### Exercise
Give the records again exactly. Pictures do not belong in the copy.

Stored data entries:

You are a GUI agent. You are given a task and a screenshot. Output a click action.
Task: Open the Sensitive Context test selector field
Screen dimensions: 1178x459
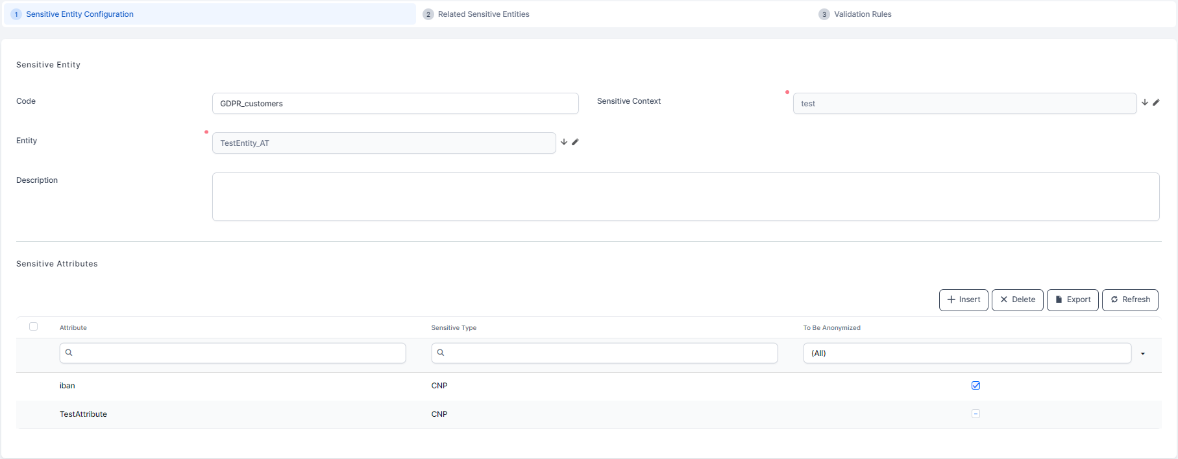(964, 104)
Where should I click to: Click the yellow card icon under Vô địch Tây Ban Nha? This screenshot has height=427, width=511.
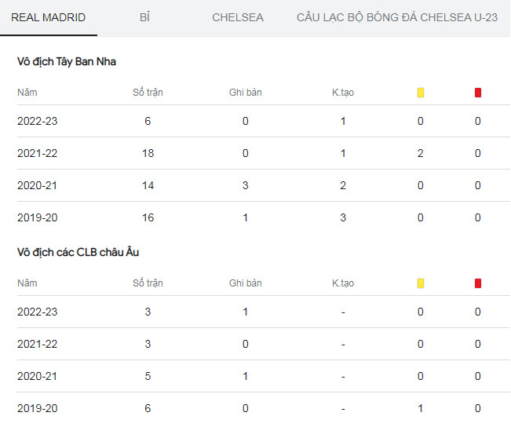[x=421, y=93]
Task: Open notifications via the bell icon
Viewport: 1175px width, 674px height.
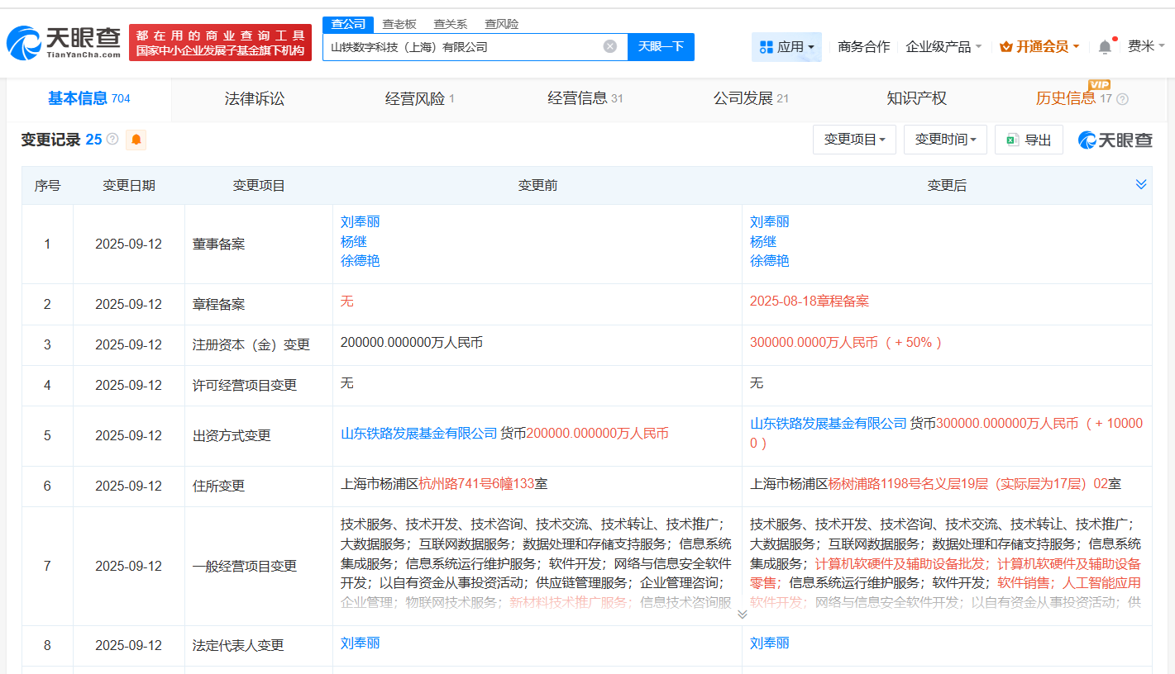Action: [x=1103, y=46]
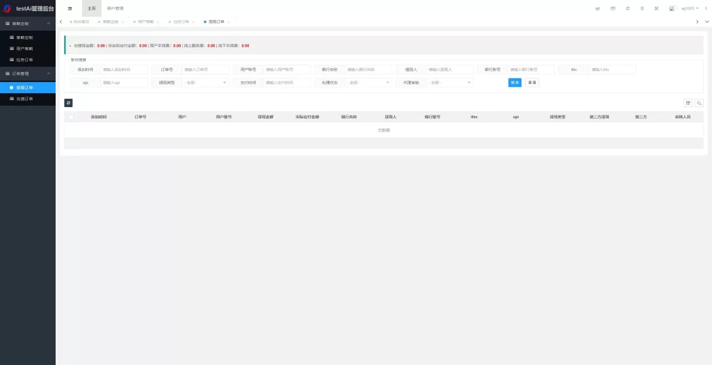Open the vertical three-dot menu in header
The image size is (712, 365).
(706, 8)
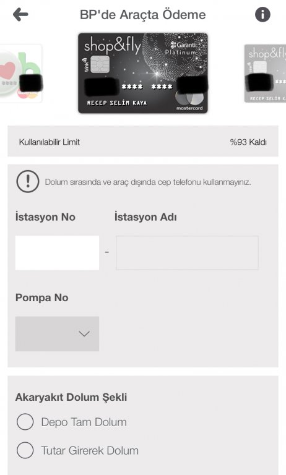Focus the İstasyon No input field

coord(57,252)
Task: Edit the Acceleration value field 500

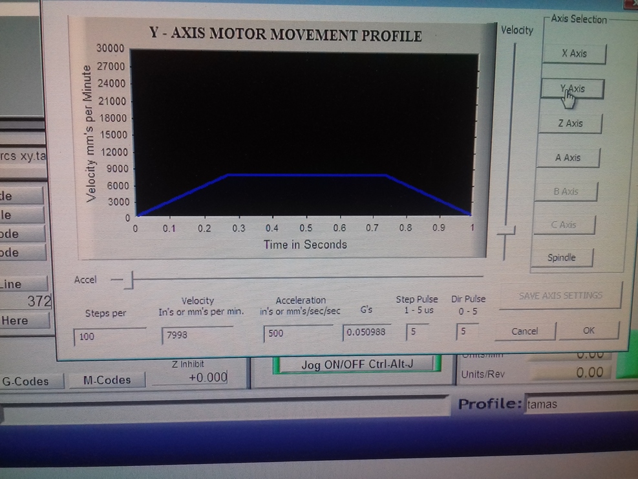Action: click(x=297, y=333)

### Output of the exercise
You are a GUI agent. You are given a task and a screenshot. Output a click action.
Task: Open the Sensitive Context test selector field
Screen dimensions: 1178x459
(964, 104)
Where should I click to: Click the yellow card icon under Vô địch Tây Ban Nha? This screenshot has height=427, width=511.
[x=421, y=93]
Task: Open notifications via the bell icon
Viewport: 1175px width, 674px height.
Action: [x=1103, y=46]
Open the vertical three-dot menu in header
The image size is (712, 365).
(706, 8)
Focus the İstasyon No input field

coord(57,252)
Task: Edit the Acceleration value field 500

Action: click(x=297, y=333)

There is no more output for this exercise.